March 13, 2012 12:27
Apple is unlikely to overtake Samsung in China, the world's largest market, even though the two electronics giants are engaged in a fierce competition in the global smartphone market, Bloomberg predicted Monday citing a report by market researcher Gartner. It would be hard for "Apple to replace Samsung any time soon" in China, it said.
According to Gartner, Samsung Electronics was the No. 1 handset maker in the Chinese smartphone market in the fourth quarter of last year with a 24.3 percent share, more than triple Apple's 7.5 percent.
Apple is supplying iPhones through China Unicom, China's second-largest mobile service provider. It recently added China Telecom, China's third-largest carrier, to its range of partners there.
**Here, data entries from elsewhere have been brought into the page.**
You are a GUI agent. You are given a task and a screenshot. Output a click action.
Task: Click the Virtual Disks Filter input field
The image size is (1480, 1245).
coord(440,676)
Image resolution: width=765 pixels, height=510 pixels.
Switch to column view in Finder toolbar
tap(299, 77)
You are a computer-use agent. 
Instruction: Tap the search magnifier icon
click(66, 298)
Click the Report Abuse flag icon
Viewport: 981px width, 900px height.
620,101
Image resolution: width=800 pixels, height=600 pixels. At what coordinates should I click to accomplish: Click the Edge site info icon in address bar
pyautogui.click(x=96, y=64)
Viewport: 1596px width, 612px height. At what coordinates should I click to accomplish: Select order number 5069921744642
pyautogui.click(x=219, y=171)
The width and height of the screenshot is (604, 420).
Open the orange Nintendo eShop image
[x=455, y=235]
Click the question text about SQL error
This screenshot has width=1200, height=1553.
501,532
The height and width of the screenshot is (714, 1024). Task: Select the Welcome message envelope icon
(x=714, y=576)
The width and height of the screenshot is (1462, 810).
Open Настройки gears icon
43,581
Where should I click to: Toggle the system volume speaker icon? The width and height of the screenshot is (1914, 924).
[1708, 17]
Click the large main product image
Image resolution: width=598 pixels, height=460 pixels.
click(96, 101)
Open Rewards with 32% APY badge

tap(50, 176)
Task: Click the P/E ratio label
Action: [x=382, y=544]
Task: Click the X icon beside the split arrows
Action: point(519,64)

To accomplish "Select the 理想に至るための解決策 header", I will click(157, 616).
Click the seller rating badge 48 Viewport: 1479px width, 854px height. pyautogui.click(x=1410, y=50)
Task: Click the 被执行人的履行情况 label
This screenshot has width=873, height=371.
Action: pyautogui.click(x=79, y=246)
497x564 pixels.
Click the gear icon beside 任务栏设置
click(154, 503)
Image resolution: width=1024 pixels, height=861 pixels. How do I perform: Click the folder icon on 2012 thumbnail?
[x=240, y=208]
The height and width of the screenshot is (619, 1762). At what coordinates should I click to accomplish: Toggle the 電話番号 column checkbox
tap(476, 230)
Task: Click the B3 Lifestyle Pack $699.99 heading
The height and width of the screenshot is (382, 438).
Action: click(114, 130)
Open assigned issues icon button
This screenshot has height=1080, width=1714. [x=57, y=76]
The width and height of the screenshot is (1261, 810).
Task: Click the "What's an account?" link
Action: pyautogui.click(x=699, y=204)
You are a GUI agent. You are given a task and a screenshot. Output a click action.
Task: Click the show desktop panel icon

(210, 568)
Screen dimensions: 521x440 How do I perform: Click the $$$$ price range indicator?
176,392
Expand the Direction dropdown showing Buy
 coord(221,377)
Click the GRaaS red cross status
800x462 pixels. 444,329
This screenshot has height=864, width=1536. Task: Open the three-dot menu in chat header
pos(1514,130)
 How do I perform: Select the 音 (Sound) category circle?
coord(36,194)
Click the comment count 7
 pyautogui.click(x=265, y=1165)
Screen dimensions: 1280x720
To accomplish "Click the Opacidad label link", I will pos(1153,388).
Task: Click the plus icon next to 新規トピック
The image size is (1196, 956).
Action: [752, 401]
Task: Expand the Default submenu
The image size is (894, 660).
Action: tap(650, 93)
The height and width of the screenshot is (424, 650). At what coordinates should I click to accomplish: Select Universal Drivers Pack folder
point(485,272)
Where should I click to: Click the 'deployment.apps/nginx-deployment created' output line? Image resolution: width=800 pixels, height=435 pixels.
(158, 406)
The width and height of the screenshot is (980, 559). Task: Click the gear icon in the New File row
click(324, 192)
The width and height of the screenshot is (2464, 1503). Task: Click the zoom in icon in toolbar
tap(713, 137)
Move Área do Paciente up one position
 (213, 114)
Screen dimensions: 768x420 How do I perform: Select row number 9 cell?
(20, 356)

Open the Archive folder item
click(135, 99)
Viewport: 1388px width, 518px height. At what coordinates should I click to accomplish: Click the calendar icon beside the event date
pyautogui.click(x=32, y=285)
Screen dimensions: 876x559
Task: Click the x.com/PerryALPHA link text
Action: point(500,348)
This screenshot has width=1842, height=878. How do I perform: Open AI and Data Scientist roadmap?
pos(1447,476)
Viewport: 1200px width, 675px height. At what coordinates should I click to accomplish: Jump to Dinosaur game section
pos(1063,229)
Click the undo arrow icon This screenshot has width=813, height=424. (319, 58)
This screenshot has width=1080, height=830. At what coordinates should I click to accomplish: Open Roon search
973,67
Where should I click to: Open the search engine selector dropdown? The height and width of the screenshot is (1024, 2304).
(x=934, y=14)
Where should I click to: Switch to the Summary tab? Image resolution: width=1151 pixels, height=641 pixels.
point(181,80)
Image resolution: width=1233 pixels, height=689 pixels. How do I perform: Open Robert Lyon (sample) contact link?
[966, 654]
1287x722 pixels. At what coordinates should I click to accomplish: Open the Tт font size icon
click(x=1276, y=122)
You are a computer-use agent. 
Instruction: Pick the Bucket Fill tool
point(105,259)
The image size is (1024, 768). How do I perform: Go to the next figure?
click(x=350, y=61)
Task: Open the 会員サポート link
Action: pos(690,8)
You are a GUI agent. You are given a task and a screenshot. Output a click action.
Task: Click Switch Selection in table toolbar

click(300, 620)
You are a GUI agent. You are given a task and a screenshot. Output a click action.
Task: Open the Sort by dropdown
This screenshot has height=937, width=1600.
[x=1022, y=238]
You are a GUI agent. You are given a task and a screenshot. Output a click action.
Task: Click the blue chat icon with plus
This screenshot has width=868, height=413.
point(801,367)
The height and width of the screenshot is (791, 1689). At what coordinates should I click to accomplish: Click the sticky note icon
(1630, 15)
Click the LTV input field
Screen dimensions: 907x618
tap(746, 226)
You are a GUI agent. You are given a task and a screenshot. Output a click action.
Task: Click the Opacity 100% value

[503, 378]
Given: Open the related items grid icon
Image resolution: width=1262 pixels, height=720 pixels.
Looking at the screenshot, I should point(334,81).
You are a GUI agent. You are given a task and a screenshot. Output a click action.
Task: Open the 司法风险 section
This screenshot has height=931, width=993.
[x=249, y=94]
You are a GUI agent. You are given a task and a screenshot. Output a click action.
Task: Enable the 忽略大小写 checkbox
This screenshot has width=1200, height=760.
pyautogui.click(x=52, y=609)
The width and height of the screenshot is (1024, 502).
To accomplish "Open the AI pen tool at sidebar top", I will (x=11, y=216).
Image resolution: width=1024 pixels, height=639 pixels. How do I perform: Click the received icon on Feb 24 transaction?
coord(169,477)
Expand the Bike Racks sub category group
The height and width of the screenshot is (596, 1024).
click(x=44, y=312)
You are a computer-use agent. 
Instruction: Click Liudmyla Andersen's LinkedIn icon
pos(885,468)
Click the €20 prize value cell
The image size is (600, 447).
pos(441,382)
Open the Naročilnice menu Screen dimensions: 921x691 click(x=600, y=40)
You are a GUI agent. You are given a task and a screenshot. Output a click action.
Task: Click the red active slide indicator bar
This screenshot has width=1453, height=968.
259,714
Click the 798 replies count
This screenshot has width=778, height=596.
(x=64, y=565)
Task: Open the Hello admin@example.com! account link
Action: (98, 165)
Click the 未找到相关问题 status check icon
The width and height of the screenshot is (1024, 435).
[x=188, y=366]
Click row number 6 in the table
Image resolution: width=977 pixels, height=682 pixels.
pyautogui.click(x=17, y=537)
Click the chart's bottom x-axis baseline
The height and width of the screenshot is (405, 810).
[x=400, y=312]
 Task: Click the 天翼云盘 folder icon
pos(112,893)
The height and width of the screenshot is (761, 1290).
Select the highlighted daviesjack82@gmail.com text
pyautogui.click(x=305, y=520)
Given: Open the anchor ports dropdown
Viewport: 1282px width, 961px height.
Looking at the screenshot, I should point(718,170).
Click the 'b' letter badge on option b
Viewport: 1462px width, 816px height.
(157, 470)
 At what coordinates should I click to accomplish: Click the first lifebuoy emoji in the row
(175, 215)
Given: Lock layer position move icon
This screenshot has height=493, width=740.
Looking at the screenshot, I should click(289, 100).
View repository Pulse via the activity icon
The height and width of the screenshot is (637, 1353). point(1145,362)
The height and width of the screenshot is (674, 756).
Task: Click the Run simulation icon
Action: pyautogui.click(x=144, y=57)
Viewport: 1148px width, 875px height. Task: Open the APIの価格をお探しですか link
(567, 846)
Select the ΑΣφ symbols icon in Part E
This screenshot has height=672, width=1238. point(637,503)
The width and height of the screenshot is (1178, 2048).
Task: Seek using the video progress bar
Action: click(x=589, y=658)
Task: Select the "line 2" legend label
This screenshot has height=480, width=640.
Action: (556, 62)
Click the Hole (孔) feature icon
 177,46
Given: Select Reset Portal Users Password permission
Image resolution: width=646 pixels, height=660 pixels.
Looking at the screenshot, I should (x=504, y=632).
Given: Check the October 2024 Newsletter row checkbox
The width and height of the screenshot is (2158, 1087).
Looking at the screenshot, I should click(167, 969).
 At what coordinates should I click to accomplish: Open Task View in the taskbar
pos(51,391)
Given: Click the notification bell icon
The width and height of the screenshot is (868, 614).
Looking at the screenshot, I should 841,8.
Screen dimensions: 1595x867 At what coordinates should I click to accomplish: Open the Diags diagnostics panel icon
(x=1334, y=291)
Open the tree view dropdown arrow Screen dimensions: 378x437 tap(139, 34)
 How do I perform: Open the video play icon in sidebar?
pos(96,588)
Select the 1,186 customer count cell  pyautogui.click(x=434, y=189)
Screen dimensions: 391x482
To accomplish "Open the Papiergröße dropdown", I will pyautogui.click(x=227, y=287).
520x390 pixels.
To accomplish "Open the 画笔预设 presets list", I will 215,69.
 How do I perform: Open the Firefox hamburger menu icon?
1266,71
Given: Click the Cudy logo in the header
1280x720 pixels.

Samsung, along with the two Chinese mobile providers, has also been supplying smartphones through China Mobile, the country's largest telecom.
"Apple's partnerships with China's second- and third-largest carriers give it access to about 34 percent of the nation's 988 million mobile users, while Samsung targeted the whole market," said Bloomberg. "iPhones aren't sold to China Mobile's 655 million subscribers, a number almost equal to the combined population of the U.S., Brazil and Mexico."
If it is to supply iPhones to China Mobile, Apple has to change part of its mobile devices because China Mobile is using a unique 3G standard called TD-SCDMA.
However, the California-based company looks unlikely to deviate from its global policy of selling a standard handset in all markets, rather than customizing models for particular countries.